**Problem description**
In the records below, find the line with "Task: Click the", then retype it and every following line exactly, stopping after the line with "You are a GUI". Leave the pictures out.

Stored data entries

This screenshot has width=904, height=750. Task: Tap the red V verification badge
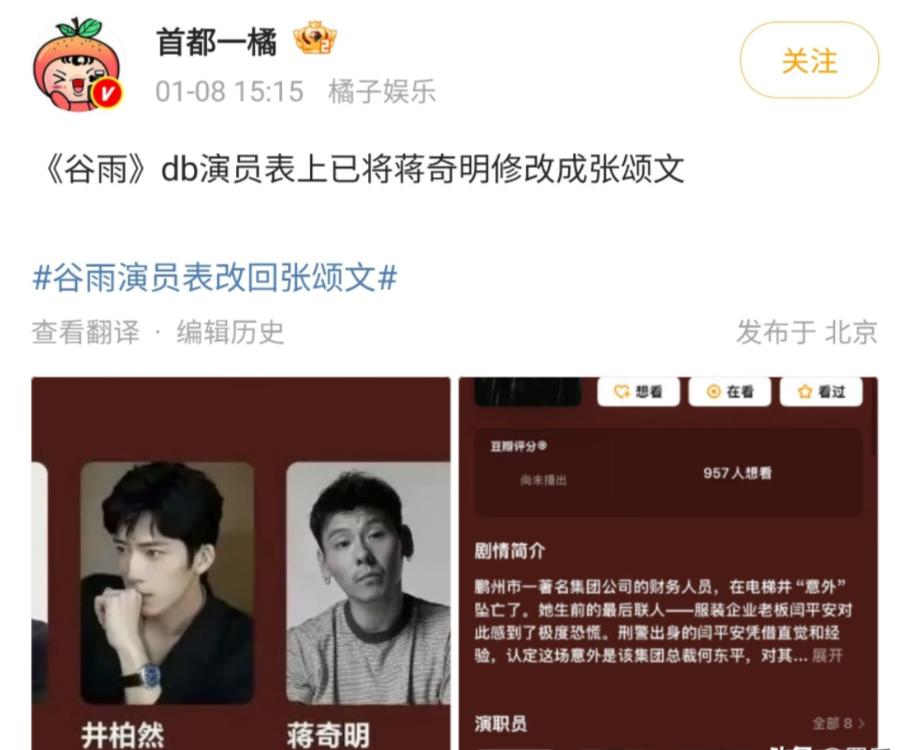(x=107, y=93)
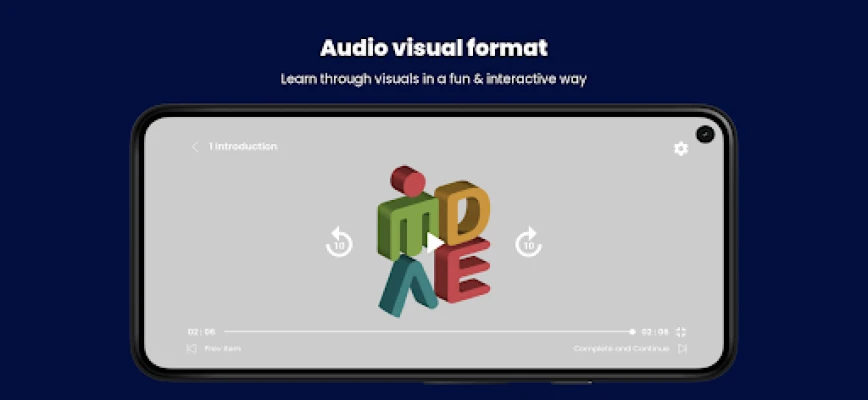Click the '1 Introduction' lesson title
Image resolution: width=868 pixels, height=400 pixels.
tap(243, 147)
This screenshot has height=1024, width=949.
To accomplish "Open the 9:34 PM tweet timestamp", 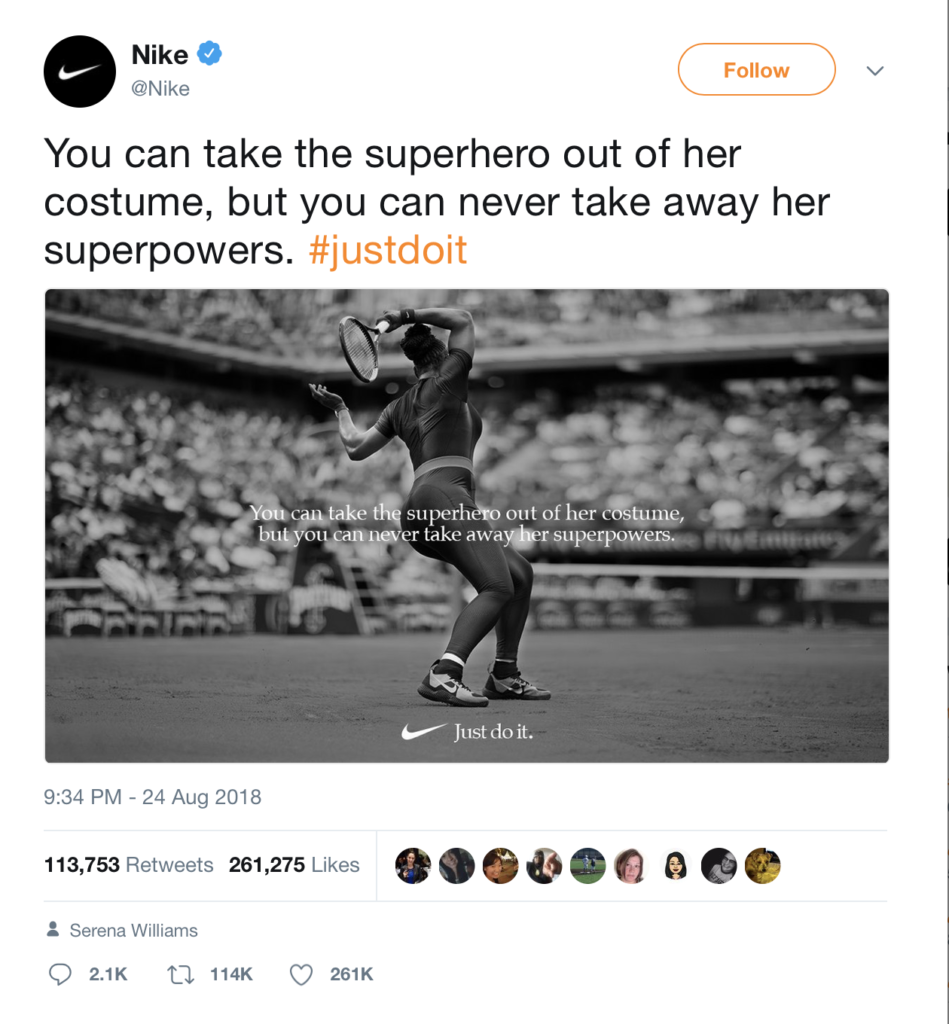I will [x=152, y=797].
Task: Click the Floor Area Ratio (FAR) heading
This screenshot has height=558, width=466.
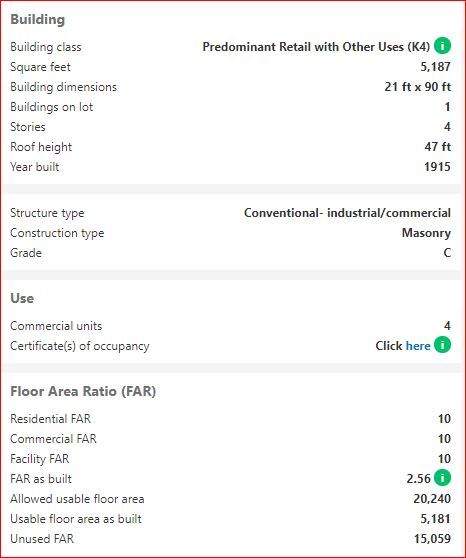Action: point(83,391)
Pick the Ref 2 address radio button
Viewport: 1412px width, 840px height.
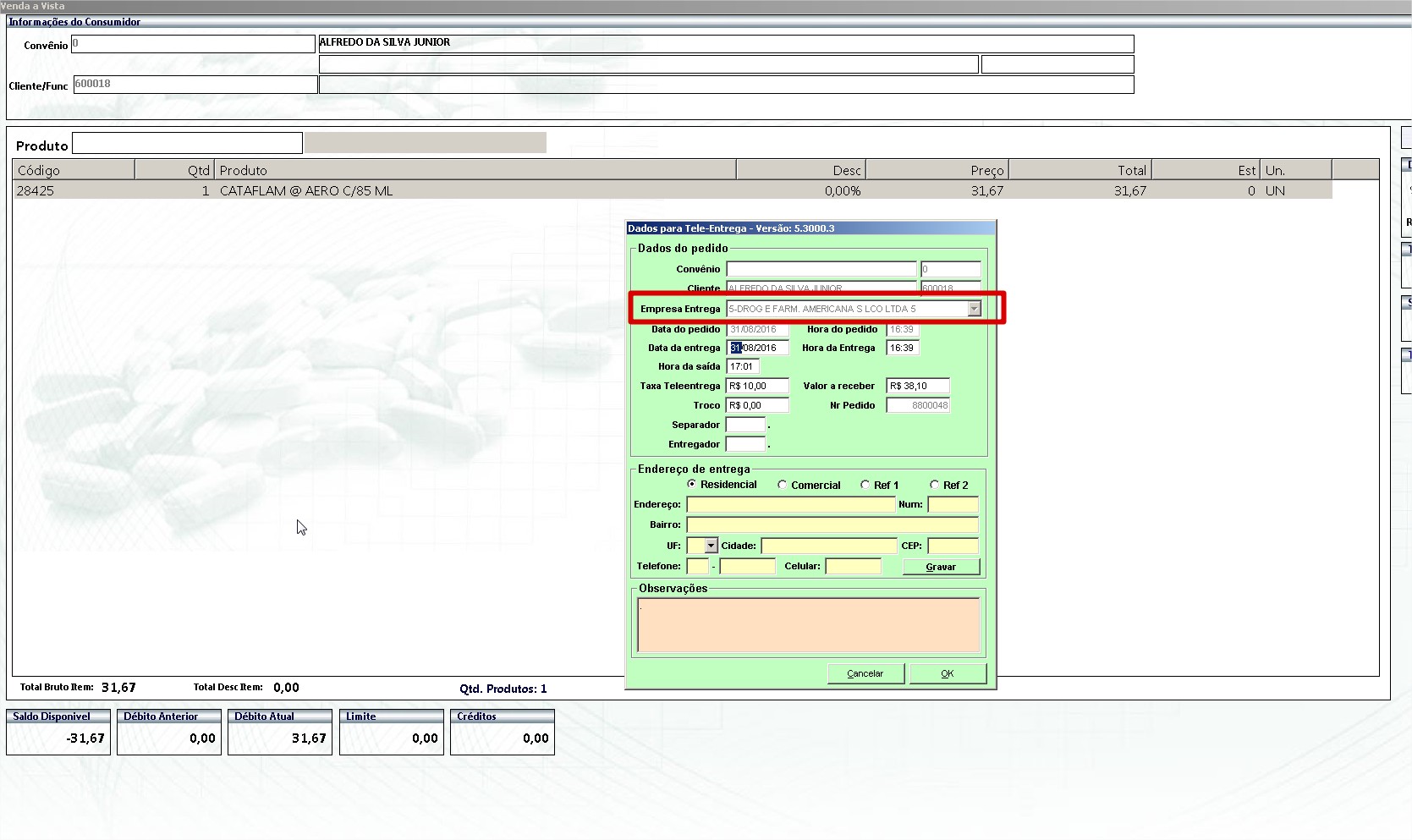point(934,485)
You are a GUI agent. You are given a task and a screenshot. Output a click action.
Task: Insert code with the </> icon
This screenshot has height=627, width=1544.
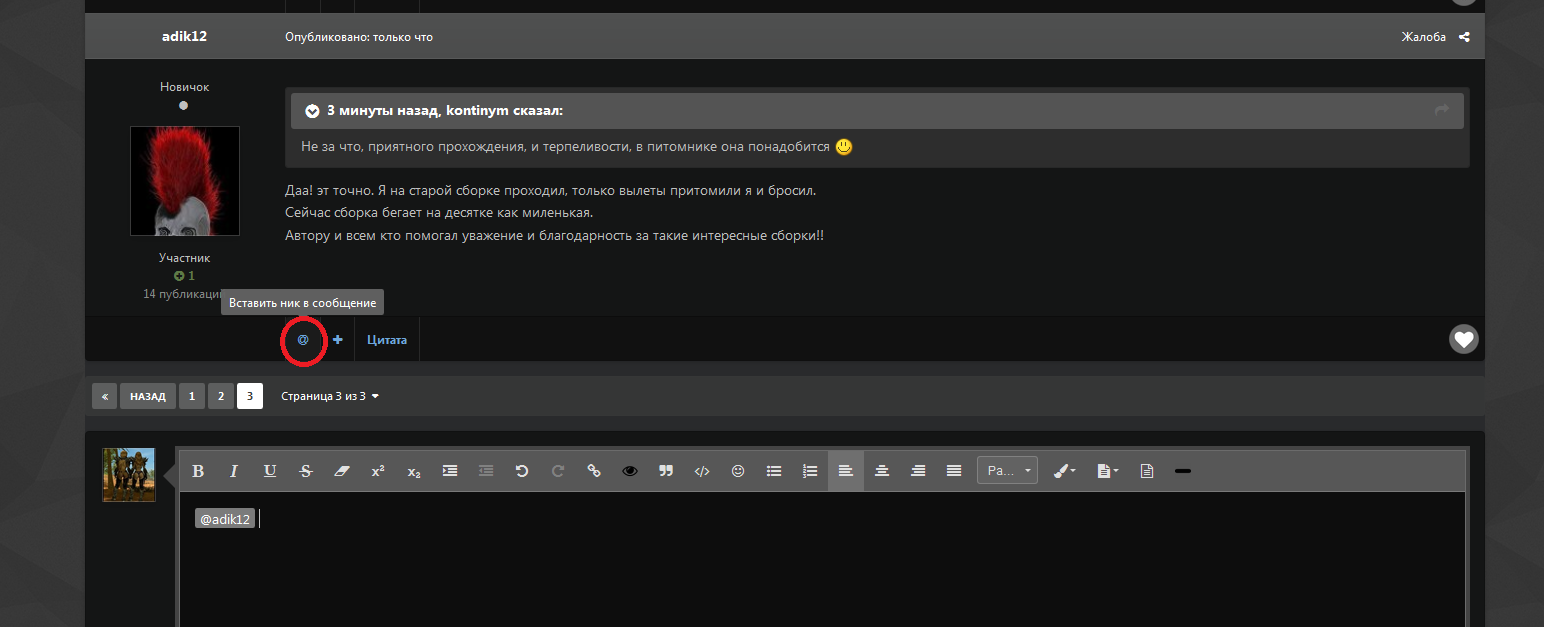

**Reply**
Task: Click the Floor Area Ratio (FAR) heading
This screenshot has height=558, width=466.
Action: point(83,391)
Pick the Ref 2 address radio button
Viewport: 1412px width, 840px height.
point(934,485)
You are a GUI agent. You are given a task and a screenshot. Output a click action.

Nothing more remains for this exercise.